Master Xu Xiutang is the soul of the modern art of Yixing clay. His unparalleled talents are fully demonstrated in his creations, and his art, a superb combination of calligraphy, painting, ceramics carving, teapots, sculpture and cultural theories, has not only integrated Yixing clay carving closely with the development of teapots but has also elevated the status of Yixing clay carving to that of teapots. Xu has produced “The Eighteen Arhats (Luohan)” and others which are creations with traditional motifs, and works like “Eight Drinking Immortals” with inspirations from poetry. There are also works of complete innovations, such as “Eight sitting eccentrics” that has been awarded the First Class Prize in the National Exhibition of Ceramic Art. He is undeniably the leading figure of the art of Yixing clay, as he has not only nurtured many juniors who have become famous later but has also further developed the essence of the art.


      On creating his work of “Eight drinking immortals”, Xu Xiutang had inspirations from Du Fu’s narrative poem, “Eight drinking immortals song”. These eight alcoholics lived in the reign of Emperor Xuanzong of the Tang dynasty. Bold, unconstrained, frank, carefree, they had no ambitions for power or wealth. With his description of their drunkenness in his poem, Du Fu expressed his infinite admiration for them. Based on this poem, Xu Xiutang has produced such a vivid portrayal of the eight drunken men that the viewer is touched by the contents of the poem and the poet’s emotions.

“Eight drinking immortals song”

Zhizhang sits on his horseback as if in a rocking boat; his eyes dazzle and he falls into a well and lies there sleeping.

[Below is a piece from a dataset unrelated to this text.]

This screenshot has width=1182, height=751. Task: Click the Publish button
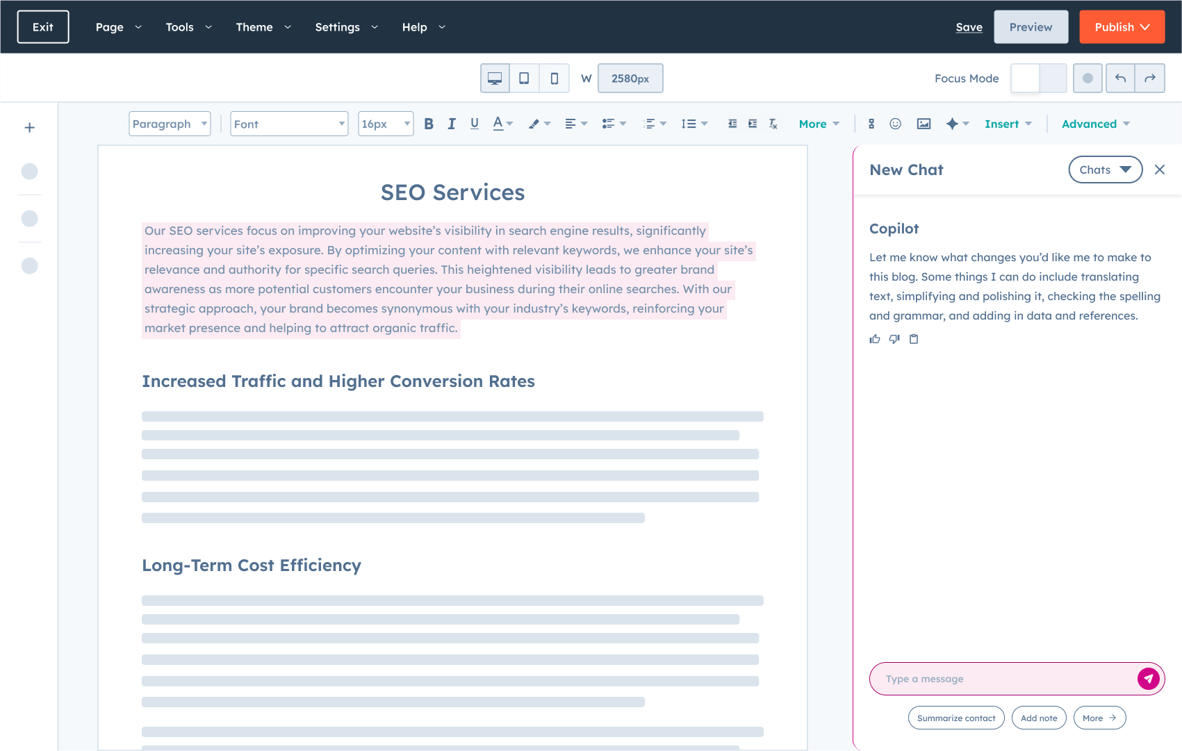[x=1121, y=26]
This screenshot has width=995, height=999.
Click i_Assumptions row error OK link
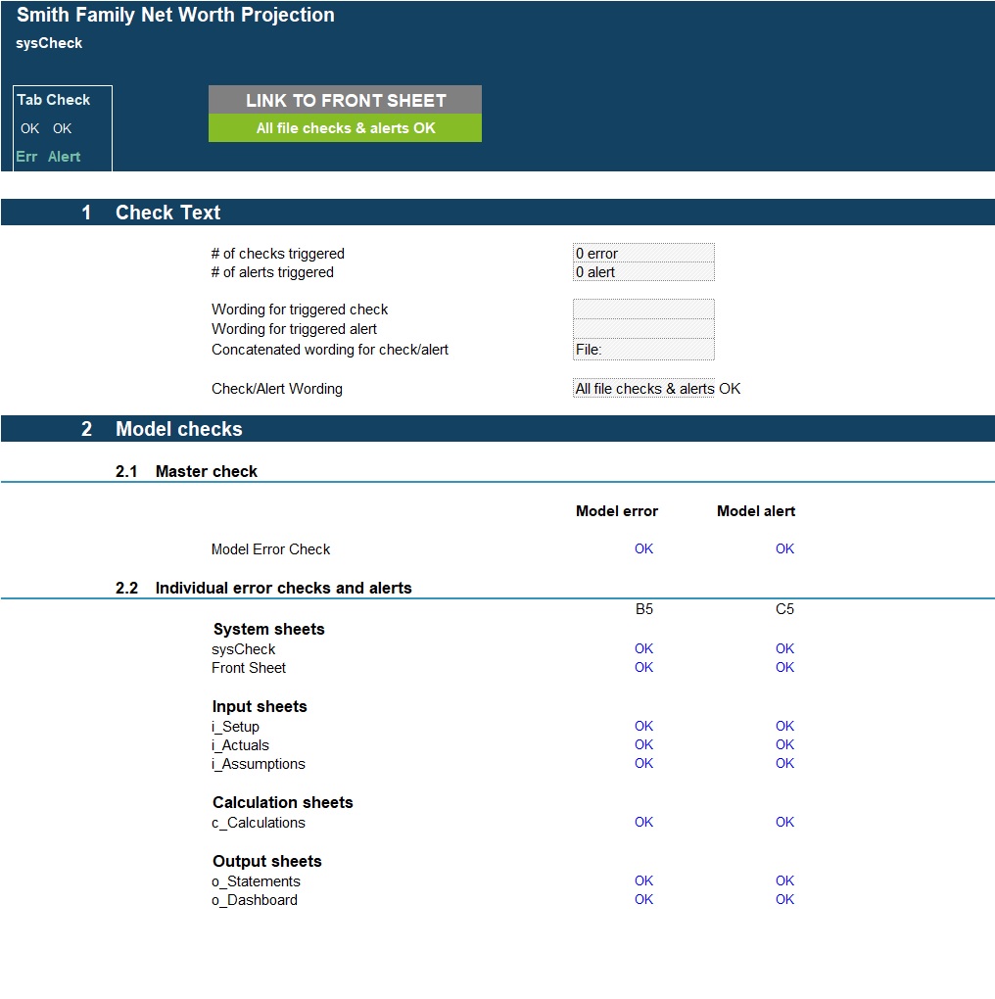(x=643, y=763)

Yu Yang pays respects to the emperor after having finished three cups; he salivates on seeing a wine cart on his way, and regrets not having moved his manor estate to Jiuquan.

Zuo Xiang drinks in extreme luxury every day, like a long whale that can swallow a hundred rivers, and his avarice for wine makes him willing to surrender his official post.

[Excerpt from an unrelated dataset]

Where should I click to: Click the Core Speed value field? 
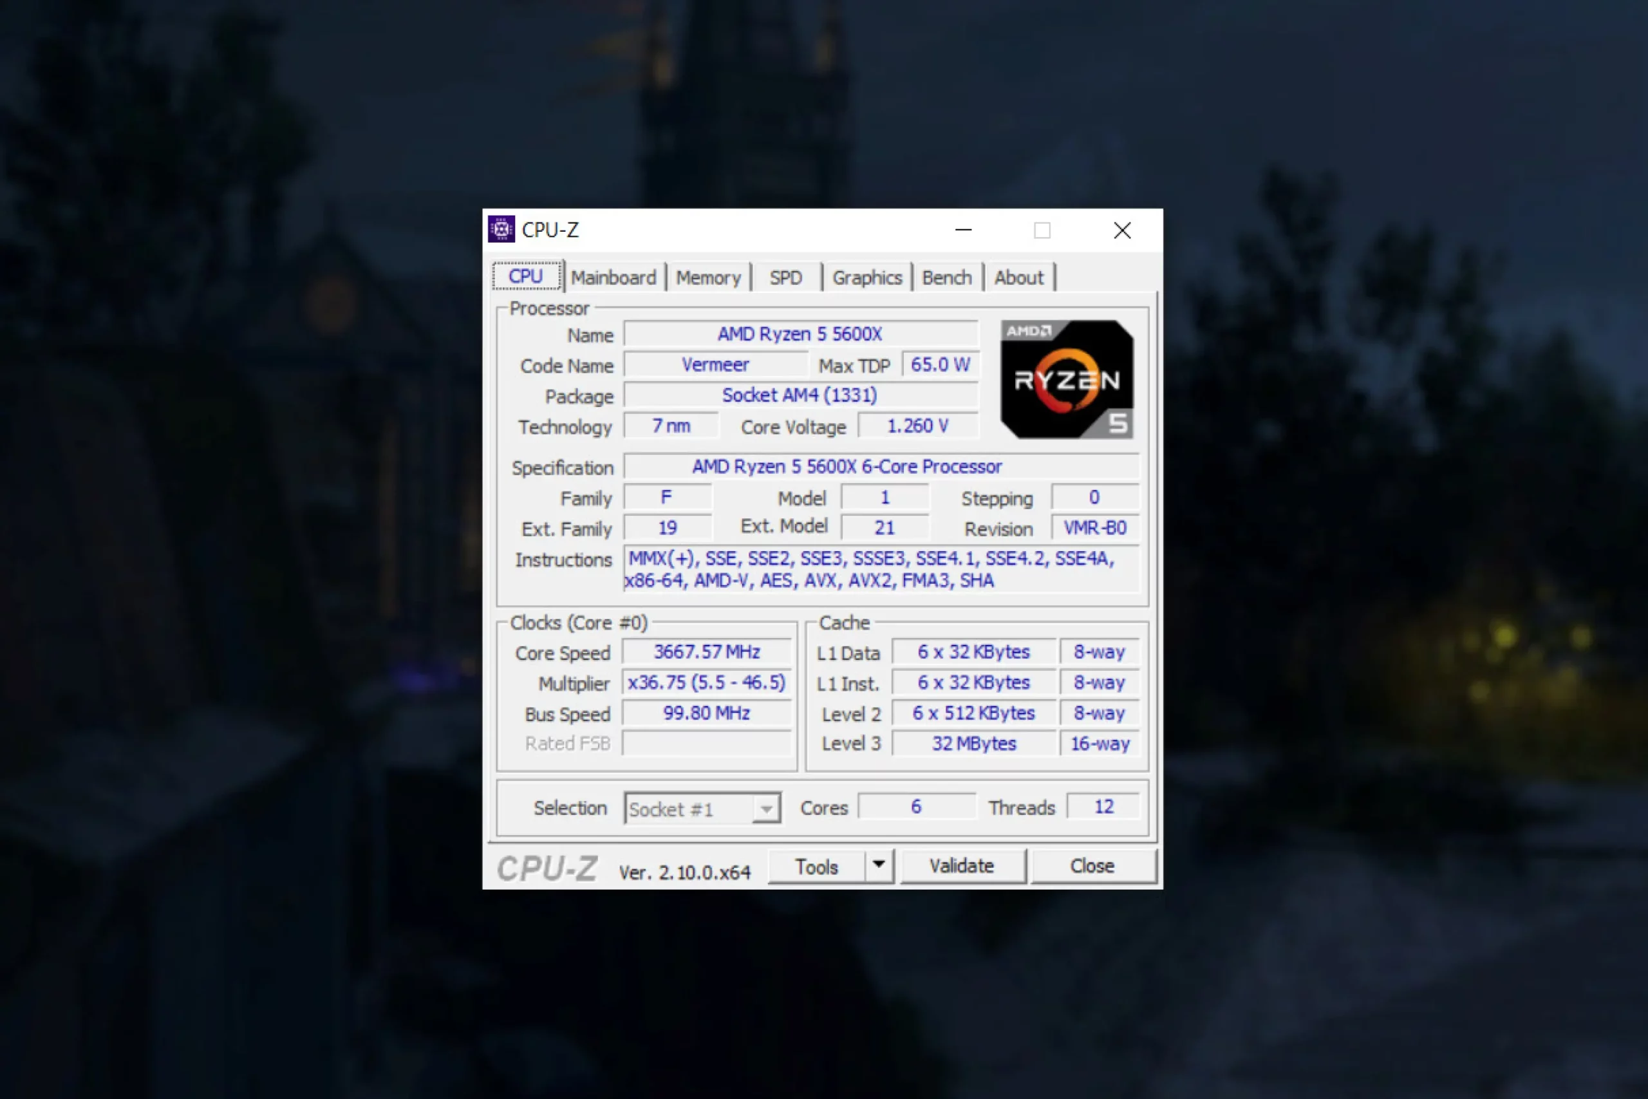(x=706, y=652)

Zongzhi, elegant and unconventional, is a good-looking young man; with his big drinking cup raised high to the blue sky, he throws a contemptuous look to unrefined people; he is so handsome that he looks like a white jade tree in the wind.

Su Jin fasts and worships the Buddha for years; but he forgets the rule of alcohol abstinence.

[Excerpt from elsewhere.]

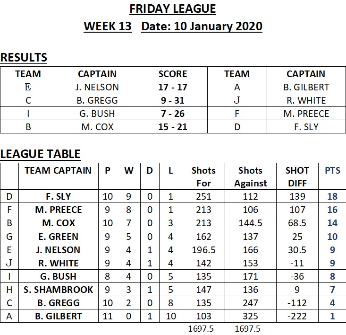The width and height of the screenshot is (346, 335).
Task: Click the 144.5 shots against value
Action: (251, 223)

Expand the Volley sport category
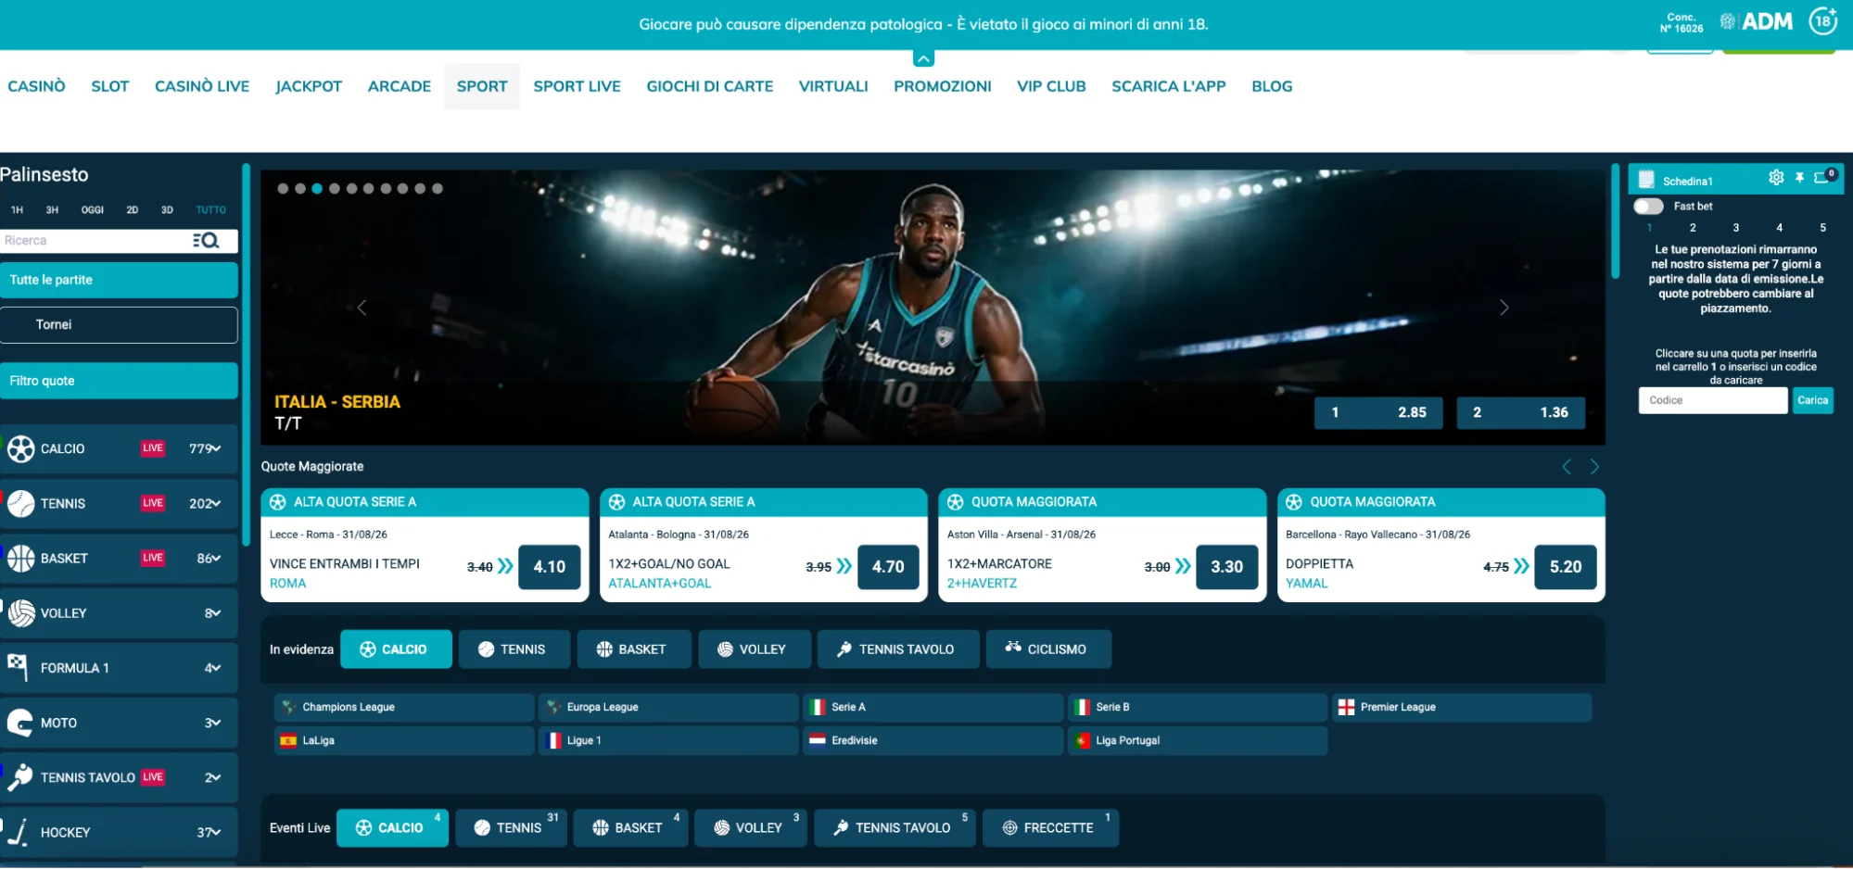(119, 613)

Li Bai composes a hundred poems after having finished one cup; drunken, he sleeps in a tavern in Chang’an; so drunken that he cannot respond even the Emperor summons him; he tells the Emperor that he calls himself Wine Immortal.

Zhang Xu, the Divine Grassist, drinks three cups; with his hat removed he shows his head to the nobility; intoxicated, he writes on paper at the speed of fleeting clouds.

Jiao Sui’s face glows after he has finished five cups; his eloquent speech astonishes the whole banquet.